I held the door open wide, letting Kate come inside as she extended the nubby brown coffee holder in front of her with one hand. “They canceled. Left a message last night.”
Kate waved a hand over her blue paisley dress and high-heel slides. “And you couldn’t let me know?”
“Sorry.” I took the paper cup she offered me, feeling the warmth of the beverage through the cardboard sleeve, and motioned her to follow me back to the office.
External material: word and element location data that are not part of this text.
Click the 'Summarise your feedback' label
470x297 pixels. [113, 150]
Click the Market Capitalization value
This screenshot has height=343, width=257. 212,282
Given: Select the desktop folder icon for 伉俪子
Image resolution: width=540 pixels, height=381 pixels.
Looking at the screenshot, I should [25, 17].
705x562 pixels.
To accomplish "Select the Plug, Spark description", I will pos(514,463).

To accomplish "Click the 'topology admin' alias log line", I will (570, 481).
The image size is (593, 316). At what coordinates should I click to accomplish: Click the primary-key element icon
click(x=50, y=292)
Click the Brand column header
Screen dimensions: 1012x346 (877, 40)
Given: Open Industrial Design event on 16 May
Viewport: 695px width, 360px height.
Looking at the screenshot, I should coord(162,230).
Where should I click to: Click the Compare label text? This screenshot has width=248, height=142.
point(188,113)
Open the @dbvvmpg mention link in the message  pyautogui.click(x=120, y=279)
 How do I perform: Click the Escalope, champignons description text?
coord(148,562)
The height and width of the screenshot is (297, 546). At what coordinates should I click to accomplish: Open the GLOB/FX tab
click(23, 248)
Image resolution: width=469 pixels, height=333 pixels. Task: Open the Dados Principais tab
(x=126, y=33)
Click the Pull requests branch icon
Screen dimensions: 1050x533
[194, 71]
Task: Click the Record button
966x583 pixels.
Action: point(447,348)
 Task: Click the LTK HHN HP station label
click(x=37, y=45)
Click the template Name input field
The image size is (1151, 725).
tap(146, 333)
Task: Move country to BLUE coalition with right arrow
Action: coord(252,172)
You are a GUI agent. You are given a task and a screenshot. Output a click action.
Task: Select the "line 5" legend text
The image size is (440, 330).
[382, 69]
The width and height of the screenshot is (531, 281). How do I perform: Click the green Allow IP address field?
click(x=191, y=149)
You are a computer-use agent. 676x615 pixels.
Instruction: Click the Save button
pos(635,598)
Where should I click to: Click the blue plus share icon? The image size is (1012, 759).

I knew without taking a sip that she’d brought me my favorite hot mocha, and I felt a wave of affection for my assistant. “I didn’t check it until an hour ago.”
Kate dropped her pale pink purse on the floor of my home office, which consisted of a white IKEA sawhorse desk, a rolling leather chair, and a tall filing cabinet. “That doesn’t seem like you.”
“I’m still recovering from Saturday.” I took a sip of the rich coffee and closed my eyes as I swallowed. “Thanks for this. It’s just what I needed.”
Kate took my black desk chair and kicked her shoes off under my desk, setting her own drink, a nonfat soy latte if it was her usual, on the wooden surface. “I think we’ll all be recovering from that one for a long time.”
“Fern’s the only one of us who seemed to have a good time.” I sat down cross-legged on the carpet.
“Maybe we would have had fun if we’d led a conga line when the band played ‘Dancing Queen.’”
I groaned. “Don’t remind me.”
“You have to admit that he embraced the father-of-the bride role. And he may have been the only reason Tricia stayed for her entire reception.” Kate spun around in my chair. “Plus, he gave a great toast. It didn’t have anything to do with the couple, but it was better than a lot I’ve heard.”
“I missed all the toasts after his but I can’t imagine they were as good.” I set my cup next to me and dug into a cardboard box, pulling out a pair of white cubes with clear lids and handing one to Kate. “Leftover doughnut favors.”